This is a printer-friendly version of an article from Zip06.com.

03/06/2019 07:30 AM

Madelyn Murano: A Lifetime of Nursing


Madelyn Murano started her career in nursing during World War II, but while her field changed over time, her love of caring for others has remained.Photo by Nathan Hughart/The Courier

Even at age 93, with her nursing career in the past, Madelyn Murano is still taking care of people as best she can.

She became a nurse during World War II after first trying her hand at factory work.

“I didn’t really [decide to become a nurse]. I knew that I had to do something,” she says. “I went to work in a factory and it was terrible. The vocabulary was much to be desired.”

She lasted about six months at the factory before her sister encouraged her to make a better plan for herself.
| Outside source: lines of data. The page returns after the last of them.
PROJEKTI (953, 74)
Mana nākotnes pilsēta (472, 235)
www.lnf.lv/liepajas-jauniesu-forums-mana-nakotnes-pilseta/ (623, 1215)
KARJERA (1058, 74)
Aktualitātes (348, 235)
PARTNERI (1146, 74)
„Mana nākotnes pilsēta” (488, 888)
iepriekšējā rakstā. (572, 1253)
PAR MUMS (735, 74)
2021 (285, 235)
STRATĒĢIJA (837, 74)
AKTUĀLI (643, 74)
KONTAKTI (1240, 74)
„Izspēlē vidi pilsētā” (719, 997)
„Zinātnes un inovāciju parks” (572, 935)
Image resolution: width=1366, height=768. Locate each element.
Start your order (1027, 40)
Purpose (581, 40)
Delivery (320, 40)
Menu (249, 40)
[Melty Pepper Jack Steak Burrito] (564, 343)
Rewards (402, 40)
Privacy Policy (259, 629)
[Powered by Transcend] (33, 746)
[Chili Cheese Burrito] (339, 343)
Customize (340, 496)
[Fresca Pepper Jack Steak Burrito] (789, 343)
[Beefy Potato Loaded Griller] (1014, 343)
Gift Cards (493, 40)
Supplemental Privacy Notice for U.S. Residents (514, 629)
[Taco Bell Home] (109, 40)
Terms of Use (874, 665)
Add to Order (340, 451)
“Right next door it said ‘Join the Army.’ I didn’t want to do that,” Madelyn says.

She also saw signs seeking nurses “and I decided, well, let me take a shot and see what I can do in nursing,” she says. “I was 18 then, when I walked in that door.”
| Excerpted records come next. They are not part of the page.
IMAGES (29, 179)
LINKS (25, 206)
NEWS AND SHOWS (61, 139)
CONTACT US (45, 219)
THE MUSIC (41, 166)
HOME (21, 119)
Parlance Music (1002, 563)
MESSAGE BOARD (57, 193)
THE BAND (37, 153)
Madelyn says the cost for her tuition at the time was $400, a price she worried her family couldn’t pay. But when the time came, she says, her father came up with the money and she was able to start her career.

She took to her new job quickly and would stick with it into the 1970s.
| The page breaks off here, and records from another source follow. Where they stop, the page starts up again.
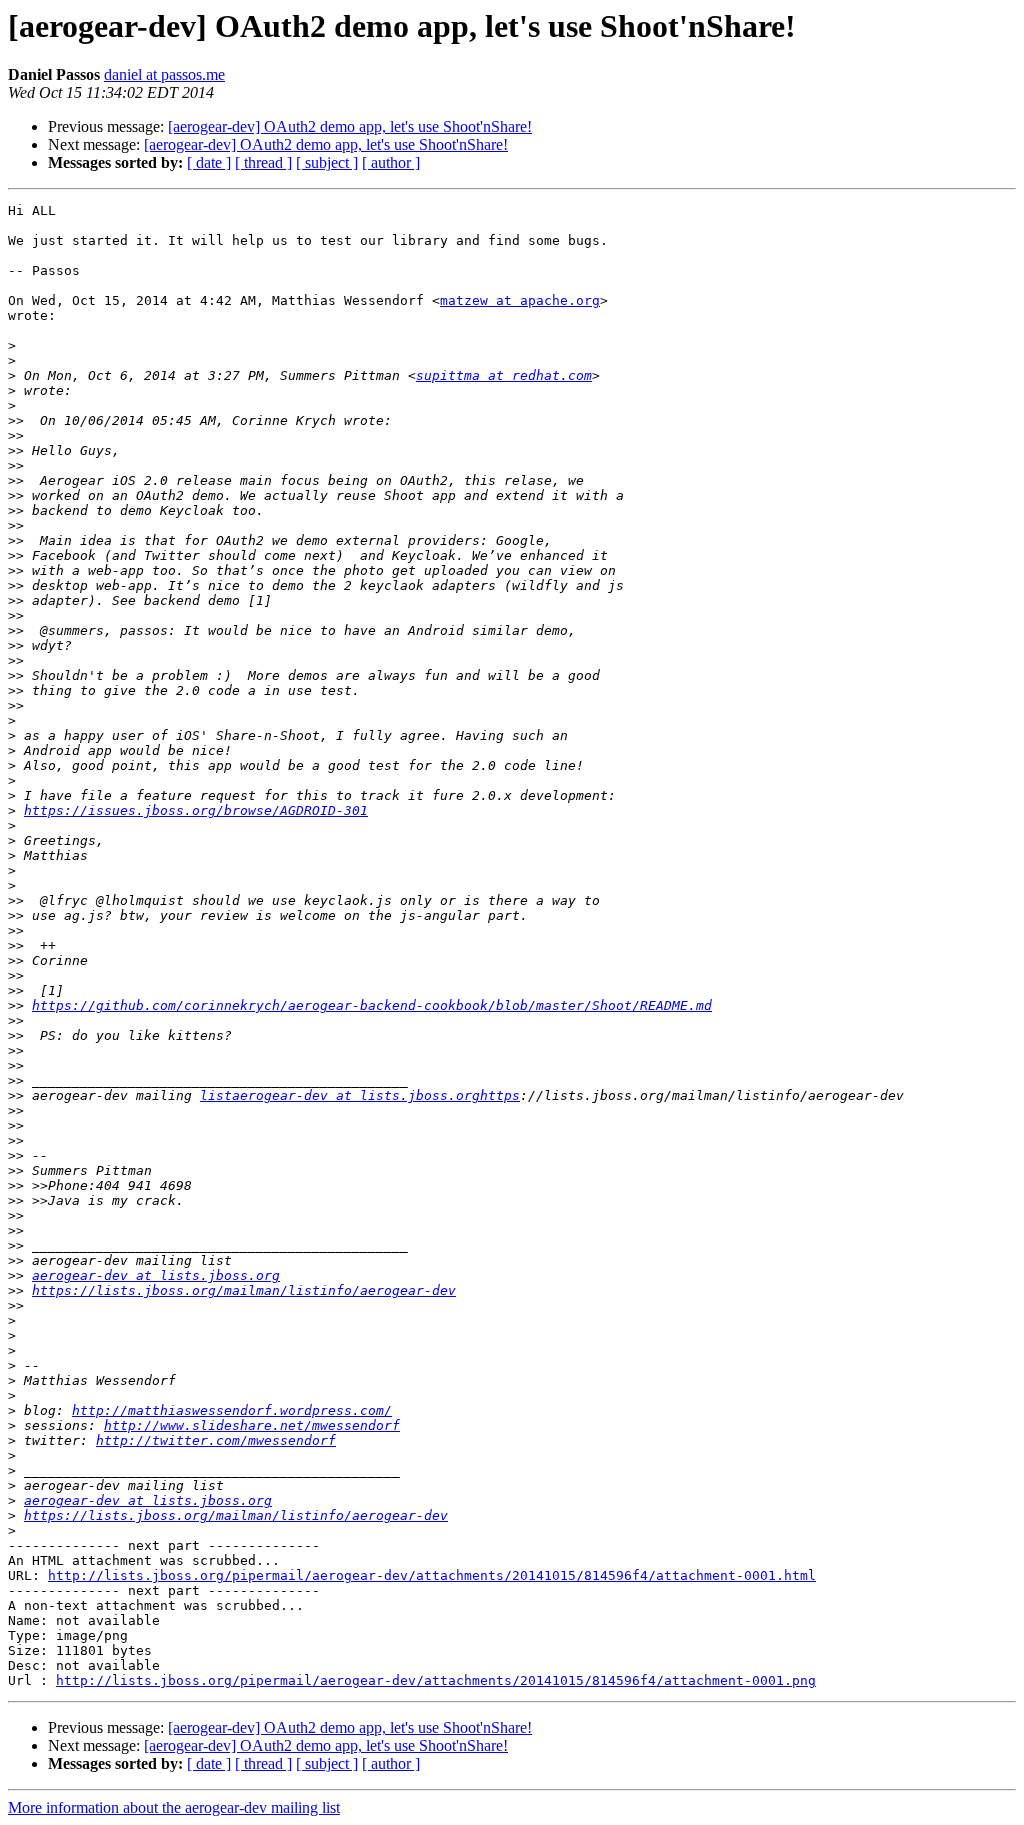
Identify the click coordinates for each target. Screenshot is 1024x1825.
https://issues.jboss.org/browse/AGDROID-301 (196, 810)
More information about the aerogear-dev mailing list (174, 1807)
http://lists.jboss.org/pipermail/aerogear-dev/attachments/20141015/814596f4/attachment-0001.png (436, 1680)
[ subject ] (327, 162)
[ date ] (209, 162)
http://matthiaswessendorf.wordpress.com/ (232, 1410)
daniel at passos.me (164, 74)
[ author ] (391, 162)
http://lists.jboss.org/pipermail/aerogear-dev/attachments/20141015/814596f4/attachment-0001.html (432, 1575)
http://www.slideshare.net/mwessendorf (252, 1425)
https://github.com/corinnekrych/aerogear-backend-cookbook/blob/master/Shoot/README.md (372, 1005)
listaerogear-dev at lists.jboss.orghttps (360, 1095)
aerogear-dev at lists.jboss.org (156, 1275)
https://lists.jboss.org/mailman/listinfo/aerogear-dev (244, 1290)
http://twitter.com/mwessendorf (216, 1440)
“I loved nursing from the day I went in,” she says. “There wasn’t one thing that I disliked about it.”

Madelyn is the youngest of seven children. Over the years, her nursing career has led her to care for the older members of her family.

“Every time they got sick and went into the hospital, I was right there at their bedside,” she says. “I knew everybody, so it was easy going in and taking care of somebody.”

Once, she was even left to care for her husband in the hospital when he was injured at work.

“He got hurt and he fractured his leg. So he came into the hospital and it was my floor,” Madelyn says.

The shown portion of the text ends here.